Riley is known for her play with colour
Artist Bridget Riley and filmmaker Ken Loach have both won the prestigious Praemium Imperiale art prize.
The Japan Art Association honours five recipients every year for their contribution to international arts and culture, each receiving £85,000 in prize money.
Riley is the first British woman to win the award since it began in 1989 and it is also the first time there have been two British winners in the same year.
"It has come out of the blue and is very delightful in that way. It also means something to the people who have believed in and supported my work in difficult times," said Riley.
Riley has been working for nearly four decades and is one of Britain's most famous contemporary artists, credited with pioneering "Op Art" through her 1960s optical effect paintings.
A retrospective exhibition of her work is currently showing at London's Tate Britain gallery.
Loach also came to prominence in the 1960s with his BBC homelessness documentary Cathy Come Home.
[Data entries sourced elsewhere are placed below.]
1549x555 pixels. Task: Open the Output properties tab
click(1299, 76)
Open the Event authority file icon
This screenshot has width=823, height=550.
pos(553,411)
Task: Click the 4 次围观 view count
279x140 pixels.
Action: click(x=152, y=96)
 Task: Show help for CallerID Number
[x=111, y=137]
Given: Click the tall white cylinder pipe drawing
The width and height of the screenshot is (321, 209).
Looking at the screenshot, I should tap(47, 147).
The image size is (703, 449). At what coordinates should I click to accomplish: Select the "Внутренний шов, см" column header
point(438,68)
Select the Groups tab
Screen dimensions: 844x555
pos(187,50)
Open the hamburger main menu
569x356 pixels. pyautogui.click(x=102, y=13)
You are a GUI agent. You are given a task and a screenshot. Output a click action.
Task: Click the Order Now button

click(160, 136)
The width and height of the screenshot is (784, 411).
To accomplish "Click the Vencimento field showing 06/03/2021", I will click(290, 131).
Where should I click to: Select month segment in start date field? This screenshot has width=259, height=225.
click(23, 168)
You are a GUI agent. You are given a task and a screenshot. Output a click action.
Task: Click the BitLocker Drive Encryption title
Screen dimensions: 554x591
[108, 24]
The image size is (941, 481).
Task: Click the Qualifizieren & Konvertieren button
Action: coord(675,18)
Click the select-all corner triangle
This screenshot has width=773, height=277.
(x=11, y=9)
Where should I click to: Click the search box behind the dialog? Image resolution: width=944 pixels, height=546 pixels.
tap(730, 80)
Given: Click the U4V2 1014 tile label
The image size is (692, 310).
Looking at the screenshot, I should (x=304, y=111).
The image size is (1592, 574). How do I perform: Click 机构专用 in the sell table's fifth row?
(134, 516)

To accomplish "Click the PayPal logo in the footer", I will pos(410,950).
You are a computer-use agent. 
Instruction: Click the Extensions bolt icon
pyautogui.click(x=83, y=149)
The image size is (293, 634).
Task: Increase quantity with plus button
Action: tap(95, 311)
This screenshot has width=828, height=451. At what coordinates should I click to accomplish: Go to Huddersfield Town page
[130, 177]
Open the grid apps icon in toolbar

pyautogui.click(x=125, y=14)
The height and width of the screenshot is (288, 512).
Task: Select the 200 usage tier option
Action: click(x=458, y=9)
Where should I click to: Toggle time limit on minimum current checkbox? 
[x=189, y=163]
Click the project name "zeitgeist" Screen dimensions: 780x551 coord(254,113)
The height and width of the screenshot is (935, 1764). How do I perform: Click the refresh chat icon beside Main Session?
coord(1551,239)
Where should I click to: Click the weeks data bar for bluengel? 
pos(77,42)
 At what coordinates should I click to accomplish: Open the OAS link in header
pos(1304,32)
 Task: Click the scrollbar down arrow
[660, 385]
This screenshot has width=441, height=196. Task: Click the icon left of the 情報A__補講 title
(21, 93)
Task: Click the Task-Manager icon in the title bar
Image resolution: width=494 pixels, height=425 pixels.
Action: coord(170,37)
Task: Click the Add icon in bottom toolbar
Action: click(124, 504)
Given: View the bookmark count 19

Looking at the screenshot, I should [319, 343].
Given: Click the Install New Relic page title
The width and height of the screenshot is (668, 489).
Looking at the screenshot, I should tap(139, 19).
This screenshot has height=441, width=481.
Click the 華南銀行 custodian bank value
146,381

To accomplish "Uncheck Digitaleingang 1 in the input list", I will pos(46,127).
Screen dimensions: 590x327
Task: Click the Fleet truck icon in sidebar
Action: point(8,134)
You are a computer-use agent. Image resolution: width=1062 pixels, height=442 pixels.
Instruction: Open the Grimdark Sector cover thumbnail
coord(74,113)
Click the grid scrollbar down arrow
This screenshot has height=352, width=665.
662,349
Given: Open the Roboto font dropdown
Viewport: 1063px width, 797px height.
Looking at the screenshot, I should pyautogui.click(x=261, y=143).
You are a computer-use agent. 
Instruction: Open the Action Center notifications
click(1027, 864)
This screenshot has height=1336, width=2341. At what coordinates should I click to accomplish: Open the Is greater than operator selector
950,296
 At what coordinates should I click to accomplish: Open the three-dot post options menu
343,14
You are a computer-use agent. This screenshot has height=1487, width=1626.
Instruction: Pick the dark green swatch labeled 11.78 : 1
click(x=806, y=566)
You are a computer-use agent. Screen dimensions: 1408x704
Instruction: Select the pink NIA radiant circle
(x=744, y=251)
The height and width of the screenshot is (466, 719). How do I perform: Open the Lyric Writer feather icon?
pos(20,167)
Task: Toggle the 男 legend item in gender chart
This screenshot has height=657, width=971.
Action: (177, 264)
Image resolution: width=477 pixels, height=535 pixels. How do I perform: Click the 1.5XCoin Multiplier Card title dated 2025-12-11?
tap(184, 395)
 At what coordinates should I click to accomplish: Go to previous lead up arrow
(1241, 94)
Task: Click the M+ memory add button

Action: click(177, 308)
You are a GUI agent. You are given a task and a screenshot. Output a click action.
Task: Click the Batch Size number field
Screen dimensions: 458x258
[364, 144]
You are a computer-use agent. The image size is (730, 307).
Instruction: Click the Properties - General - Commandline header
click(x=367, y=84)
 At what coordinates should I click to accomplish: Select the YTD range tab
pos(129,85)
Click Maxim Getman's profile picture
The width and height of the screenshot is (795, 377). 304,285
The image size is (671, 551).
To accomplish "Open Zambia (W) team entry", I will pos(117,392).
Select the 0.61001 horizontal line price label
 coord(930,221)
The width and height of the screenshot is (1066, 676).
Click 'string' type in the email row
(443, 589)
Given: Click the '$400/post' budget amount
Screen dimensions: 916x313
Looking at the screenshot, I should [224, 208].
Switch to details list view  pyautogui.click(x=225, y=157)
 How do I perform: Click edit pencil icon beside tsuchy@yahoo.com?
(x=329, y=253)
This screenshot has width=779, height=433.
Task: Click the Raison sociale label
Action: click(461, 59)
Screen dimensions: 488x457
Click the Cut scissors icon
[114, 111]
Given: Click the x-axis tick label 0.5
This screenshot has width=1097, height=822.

A theme of social injustice runs throughout his films such as Kes, My Name is Joe and his most recent, Sweet Sixteen, which premièred at the Cannes film festival last year.
Loach paid tribute to the people with whom he has worked.
Loach's films often deal with the class system
"Films are a collective effort and I have not made a single film where I've been without a group of friends, writers and actors, and together we have done what we have done," he said.
The three other laureates for 2003 are Italian conductor Claudio Abbado, Italian artist Mario Merz and Dutch designer Rem Koolhaas.
Previous recipients include David Hockney, Frank Gehry, John Gielgud, Ingmar Bergman and Peter Brook.
Loach and Riley will travel to Tokyo later this year to receive their prizes from patron of the Japan Art Association, Prince Hitachi.
They will also meet the Emperor and Empress of Japan.